Oz Clarke: Britain’s talented wine writer’s new books
The former actor believes in telling the story behind the wine
Grapes & Wines offers an in-depth view of the major varieties, including where and how each is grown, its history and very usefully, the best producers.
First published in the Irish Times
Sat, Sep 26, 2015, 17:00
Most of us are familiar with that broad smiling face on television, making some wisecrack to James May as the two travel around Britain, France or California in a very expensive car. More mature readers will remember his partnership with Jilly Goolden on the BBC’s Food and Drink programme, where they vied with each other to come up with the most outrageous wine descriptions. Either way, Oz Clarke has been a familiar face on our TV screens for the best part of 30 years.Behind the cheery demeanour, he is incredibly hard-working, knowledgeable and a prodigious writer. I have copies of his books on Bordeaux, Australia, and new classic wine regions, as well as his excellent Encyclopedia of Wine. There are plenty more. I spent several days in his company earlier this year travelling around Austria and Romania. He was always the last one tasting wines and making notes, full of questions for every producer and a font of information. This autumn, Clarke publishes three books, one in conjunction with Margaret Rand, the other two his own work.

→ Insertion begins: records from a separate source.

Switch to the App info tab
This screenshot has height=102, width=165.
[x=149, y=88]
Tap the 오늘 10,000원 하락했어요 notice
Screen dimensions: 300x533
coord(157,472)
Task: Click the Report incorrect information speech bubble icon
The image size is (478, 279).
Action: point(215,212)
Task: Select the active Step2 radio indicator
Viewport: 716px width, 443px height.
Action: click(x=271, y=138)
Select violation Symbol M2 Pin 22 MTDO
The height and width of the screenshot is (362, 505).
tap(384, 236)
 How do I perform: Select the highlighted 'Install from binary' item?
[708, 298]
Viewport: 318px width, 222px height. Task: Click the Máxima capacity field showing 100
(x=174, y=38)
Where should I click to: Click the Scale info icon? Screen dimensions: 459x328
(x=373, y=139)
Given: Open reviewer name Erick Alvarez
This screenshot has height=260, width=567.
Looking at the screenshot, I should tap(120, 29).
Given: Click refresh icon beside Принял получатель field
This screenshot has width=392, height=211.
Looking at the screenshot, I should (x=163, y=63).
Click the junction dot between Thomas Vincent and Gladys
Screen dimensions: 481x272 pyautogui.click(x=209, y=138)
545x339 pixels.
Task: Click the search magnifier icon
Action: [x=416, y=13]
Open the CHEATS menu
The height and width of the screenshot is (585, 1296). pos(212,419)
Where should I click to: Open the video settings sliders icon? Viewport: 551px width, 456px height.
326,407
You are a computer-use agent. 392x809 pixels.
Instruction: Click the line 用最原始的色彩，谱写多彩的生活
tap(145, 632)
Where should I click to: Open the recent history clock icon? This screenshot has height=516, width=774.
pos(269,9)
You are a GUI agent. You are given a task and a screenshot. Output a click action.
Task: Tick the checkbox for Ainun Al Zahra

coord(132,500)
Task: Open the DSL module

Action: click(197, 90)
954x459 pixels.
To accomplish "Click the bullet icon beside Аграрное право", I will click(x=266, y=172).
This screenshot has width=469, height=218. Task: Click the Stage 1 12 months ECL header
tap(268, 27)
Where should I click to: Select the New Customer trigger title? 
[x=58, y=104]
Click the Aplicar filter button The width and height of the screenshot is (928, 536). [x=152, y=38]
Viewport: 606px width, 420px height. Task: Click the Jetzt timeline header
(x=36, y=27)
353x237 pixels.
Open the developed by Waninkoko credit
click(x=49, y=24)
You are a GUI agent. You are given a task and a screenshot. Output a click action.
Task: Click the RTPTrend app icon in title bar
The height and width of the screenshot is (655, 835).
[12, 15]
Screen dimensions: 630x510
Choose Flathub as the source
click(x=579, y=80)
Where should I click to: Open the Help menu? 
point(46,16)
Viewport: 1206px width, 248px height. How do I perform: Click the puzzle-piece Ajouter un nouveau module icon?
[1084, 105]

Clarke is very proud of his Irish roots. His mother was an O’Leary from Graiguenamanagh (he is a cousin of writer and broadcaster Olivia O’Leary) and growing up, he spent many happy times there. “It gave a rich emotional quality to my childhood,” says Clarke. “All of the best summers of my life were spent there. The Barrow is one of the most beautiful rivers to have in your childhood memories.” He even thought seriously about going to TCD. “I knew I would have a wonderful time; and it was four years instead of three. I think it would have been a huge struggle to ever leave Dublin actually.” Instead he studied psychology and theology at Oxford. It was there that he first came across wine, captaining the wine-tasting team. Having started a career in acting and singing (he appeared in the 1978 film Superman, and played Gen Juan Perón in the musical Evita in the West End) he moved into writing about wine when the BBC was looking for an actor who knew about wine.The History of Wine in 100 Bottles is not really a history book, rather 100 chronological mini-histories of bottles, people, events and other milestones that have helped to shape the wine we drink today. “Wine writers aren’t telling the stories any more,” says Clarke, “and they need to – this is what people want to read. I worked very hard to cut each entry down to 500 words.” One entry takes a look at the use of resin as an anti-oxidant in wine in ancient Greece and Rome, a practice that continues today with retsina. Apparently Pliny was a connoisseur, preferring Calabrian resin, and enjoyed the way it stuck to his teeth with its tart taste. There is a separate entry for retsina in the 1970s along with Gallo’s hearty Burgundy (1964), the first bag-in-box (1965 would you believe?) and Marlborough sauvignon (1983). The final entry brings us up to 2014 and the story of fine wine fraudster Rudi Kurniawan.
It is tempting to see the second book, Grapes & Wines, written with Rand, another formidable writer, as Jancis Lite, a lesser version of Jancis Robinson’s magnus opus Wine Grapes. That is to do it a disservice. Grapes & Wines offers an in-depth view of the major varieties, including where and how each is grown, its history and very usefully, the best producers. The major varieties, such as cabernet and chardonnay get a dozen pages and lesser grapes a short paragraph. This is an incredibly handy, easy-to-use reference book.I am sure my copy will become dog-eared as the months go by. “The challenge with this book,” says Clarke, “was to make it interesting for people who don’t know that much about wine but at the same time useful to those who work in the business.” The final book is the Pocket Wine A-Z, a handy annual guide to producers, grapes and wines.
Le Grand Blanc 2012, Côtes de Thongue, Comte de Bertier
Peaches in custard with a smooth mellow texture. Delicious. With creamy chicken dishes.
Stockists: Molloy’s Liquor Stores
Cusumano Shamaris Grillo 2014, IGT Terre Siciliane
Lifted floral aromas followed by captivating refreshing nectarine and cantaloupe melon fruits on the palate. A very appealing wine.
Ottomarzo 2012, Tenute Dettori, Sardinia
Stunning wine. Warm ripe soft dark fruits with hints of liquorice, warm earth and herbs; full, voluptuous and rounded with real complexity.